Now I think I can call the destroyedCount and expect it to return 2:

        _:test("missile hits saucer", function()
            U = FakeUniverse()
            local o1 = Missile()
            local o2 = Saucer()
            o1:collide(o2)
            _:expect(U:destroyedCount()).is(2)
        end)

This test fails: Actual 0 expected 2. We need to implement our Saucer method now:

function Saucer:collideWithMissile(missile)
    U:destroy(self)
    U:destroy(missile)
end

And the test runs:

17: missile hits saucer -- OK

So now we know with rather good certainty that if we send a Saucer the message collideWithMissile, it will ask the universe to destroy itself and the missile. If we didn’t have both those lines the test would fail. It would fail if we destroyed ourself twice and not the missile, or the missile twice and not ourself.

This is pretty bullet-proof, if not missile-proof.

To tell the truth, I kind of like it

I generally do tell the truth, and if I didn’t, I’d say that I did. Be that as it may, I rather like this result. It wasn’t too hard, and it gives me real confidence that the Saucer, if hit by a missile, will do the right thing. What if we wanted to check the opposite condition, where the Saucer is the first one addressed? Can we use our FakeUniverse here too?

        _:test("saucer hits missile", function()
            U = FakeUniverse()
            local m = Missile()
            local s = Saucer()
            s:collide(m)
            _:expect(U:destroyedCount()).is(2)
        end)

I went for more mnemonic names here, and I changed the other test as well.
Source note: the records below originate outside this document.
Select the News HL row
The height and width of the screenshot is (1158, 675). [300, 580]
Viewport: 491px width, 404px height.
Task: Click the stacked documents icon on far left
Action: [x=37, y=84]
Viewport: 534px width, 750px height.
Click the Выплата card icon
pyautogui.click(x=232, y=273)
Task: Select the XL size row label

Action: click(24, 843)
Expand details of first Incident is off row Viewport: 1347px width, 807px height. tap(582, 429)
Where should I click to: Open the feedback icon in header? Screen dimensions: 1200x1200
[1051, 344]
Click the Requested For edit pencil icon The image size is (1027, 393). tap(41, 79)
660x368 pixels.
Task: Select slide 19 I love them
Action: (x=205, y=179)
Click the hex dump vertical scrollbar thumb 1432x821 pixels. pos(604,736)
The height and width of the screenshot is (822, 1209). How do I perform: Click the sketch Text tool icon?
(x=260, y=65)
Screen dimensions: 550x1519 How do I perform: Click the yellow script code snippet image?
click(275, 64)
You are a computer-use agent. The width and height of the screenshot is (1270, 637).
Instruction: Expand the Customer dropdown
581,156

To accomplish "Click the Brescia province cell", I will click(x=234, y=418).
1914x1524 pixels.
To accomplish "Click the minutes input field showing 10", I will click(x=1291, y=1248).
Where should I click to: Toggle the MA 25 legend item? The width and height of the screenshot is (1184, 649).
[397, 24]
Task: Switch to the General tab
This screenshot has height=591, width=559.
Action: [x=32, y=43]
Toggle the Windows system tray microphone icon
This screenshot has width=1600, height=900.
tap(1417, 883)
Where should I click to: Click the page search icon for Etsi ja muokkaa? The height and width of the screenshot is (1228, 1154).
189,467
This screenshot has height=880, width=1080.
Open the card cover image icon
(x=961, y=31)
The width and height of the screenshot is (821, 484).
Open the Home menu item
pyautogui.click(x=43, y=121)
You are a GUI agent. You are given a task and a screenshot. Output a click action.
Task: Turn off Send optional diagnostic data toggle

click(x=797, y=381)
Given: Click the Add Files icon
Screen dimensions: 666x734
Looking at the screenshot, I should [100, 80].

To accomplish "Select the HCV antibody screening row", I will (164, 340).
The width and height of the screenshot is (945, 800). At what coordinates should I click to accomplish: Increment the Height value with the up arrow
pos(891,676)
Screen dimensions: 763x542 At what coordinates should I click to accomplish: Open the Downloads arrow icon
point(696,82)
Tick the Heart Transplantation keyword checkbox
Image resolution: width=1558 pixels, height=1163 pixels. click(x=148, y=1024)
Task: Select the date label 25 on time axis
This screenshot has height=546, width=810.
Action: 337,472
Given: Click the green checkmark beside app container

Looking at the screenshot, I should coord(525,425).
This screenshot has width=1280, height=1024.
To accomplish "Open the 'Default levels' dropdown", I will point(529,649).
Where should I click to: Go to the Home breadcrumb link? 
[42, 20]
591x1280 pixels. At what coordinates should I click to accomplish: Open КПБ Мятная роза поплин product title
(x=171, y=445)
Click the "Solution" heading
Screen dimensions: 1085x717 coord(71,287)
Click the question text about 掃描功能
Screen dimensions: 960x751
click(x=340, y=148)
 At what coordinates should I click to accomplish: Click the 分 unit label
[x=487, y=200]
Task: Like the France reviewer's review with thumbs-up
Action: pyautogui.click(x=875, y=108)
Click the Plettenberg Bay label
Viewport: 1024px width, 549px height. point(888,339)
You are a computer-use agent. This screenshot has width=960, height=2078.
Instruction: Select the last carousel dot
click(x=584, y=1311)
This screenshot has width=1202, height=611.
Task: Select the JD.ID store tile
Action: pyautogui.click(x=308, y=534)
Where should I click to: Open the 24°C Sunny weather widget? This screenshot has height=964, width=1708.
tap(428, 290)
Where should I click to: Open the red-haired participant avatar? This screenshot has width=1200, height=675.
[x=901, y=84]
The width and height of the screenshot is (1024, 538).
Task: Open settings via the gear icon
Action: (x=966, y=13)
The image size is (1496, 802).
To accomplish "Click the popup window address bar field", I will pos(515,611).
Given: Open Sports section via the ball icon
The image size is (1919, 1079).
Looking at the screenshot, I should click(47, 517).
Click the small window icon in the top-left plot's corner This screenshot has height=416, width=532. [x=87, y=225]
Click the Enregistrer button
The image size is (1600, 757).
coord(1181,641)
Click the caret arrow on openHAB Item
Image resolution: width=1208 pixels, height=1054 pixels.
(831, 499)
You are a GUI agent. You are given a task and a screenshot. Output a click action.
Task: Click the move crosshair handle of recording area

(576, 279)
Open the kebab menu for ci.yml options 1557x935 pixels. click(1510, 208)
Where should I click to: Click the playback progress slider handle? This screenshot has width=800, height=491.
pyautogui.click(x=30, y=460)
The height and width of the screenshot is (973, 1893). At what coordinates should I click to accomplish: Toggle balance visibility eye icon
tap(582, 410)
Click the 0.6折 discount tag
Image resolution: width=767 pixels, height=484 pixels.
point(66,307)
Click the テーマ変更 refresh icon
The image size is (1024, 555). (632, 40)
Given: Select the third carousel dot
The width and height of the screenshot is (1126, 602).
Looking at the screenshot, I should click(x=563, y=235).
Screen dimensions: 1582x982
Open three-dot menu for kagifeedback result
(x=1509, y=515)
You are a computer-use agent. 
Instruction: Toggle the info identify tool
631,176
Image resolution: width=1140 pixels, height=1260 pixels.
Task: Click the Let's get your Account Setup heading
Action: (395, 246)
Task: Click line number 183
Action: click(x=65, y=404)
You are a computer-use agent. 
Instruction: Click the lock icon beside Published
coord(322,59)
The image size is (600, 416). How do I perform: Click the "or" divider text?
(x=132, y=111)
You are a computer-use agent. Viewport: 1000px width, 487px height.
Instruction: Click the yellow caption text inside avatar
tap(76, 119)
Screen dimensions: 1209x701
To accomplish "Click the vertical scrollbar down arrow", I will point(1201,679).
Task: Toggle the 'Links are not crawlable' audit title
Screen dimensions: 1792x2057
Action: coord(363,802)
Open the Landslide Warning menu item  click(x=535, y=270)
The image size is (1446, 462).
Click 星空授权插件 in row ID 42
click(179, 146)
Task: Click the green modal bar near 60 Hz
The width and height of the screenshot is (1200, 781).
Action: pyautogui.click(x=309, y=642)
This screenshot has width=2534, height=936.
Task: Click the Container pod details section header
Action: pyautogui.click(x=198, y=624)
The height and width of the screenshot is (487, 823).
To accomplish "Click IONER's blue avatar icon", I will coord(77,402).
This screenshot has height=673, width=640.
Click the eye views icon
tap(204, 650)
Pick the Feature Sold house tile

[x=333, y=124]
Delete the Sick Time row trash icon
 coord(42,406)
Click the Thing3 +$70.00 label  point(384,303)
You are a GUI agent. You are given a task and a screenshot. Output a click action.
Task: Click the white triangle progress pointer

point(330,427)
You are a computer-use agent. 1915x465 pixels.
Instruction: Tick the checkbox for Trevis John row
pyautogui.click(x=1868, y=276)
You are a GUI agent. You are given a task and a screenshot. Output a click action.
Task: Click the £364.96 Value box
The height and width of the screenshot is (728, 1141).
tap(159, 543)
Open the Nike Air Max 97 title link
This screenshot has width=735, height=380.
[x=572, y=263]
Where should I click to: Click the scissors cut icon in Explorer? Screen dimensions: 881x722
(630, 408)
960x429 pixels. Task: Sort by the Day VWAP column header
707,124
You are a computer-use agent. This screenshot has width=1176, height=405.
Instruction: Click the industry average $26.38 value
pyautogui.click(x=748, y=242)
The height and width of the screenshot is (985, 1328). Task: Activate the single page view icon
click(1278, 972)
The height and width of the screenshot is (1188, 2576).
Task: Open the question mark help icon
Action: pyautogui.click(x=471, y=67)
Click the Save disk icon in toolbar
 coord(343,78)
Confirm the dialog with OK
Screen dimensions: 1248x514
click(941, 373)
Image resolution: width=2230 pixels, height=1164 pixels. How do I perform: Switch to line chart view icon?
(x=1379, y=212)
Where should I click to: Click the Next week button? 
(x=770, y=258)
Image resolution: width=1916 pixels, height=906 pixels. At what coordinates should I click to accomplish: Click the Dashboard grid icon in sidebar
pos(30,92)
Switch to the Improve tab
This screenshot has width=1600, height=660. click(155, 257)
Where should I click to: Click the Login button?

My first thought was that since the calls start out anonymous, I should use anonymous names. That didn’t help the computer and it certainly didn’t help me.

Running the tests:

18: saucer hits missile -- TestAsteroids:161: attempt to call a nil value (method 'collide')

Saucer doesn’t have collide yet. It needs to send collideWithSaucer back to whomever sends it. Everyone will do that, each time naming their own type.

function Saucer:collide(anObject)
    anObject:collideWithSaucer(self)
end

Test says:

18: saucer hits missile -- Saucer:50: attempt to call a nil value (method 'collideWithSaucer')

Missile doesn’t know that method. Write it naively:

function Missile:collideWithSaucer(saucer)
    
end

Test fails as expected:

18: saucer hits missile -- Actual: 0, Expected: 2

We implement:

function Missile:collideWithSaucer(saucer)
    U:destroy(self)
    U:destroy(saucer)
end
18: saucer hits missile -- OK

I honestly do rather like this. For the first time in this Asteroids project, I really feel like my microtests are driving the design and implementation as I like them to. And I’m quite delighted to have introduced a “test double” or “fake object” to help me do it.

This has been a delightful little exercise for me, and I hope, for you.

Commit: “fake universe, saucer/missile collision”. Here’s the Asteroids code and my current version of CodeaUnit:

Zipped Code
CodeaUnit


  1. Sometimes called, erroneously, “Chicago” School. 

  2. Careless use of destroyed objects can cause trouble in the program even though Lua allegedly handles it OK. Use of creation is “undefined” in Lua, for the kind of collection we’re using.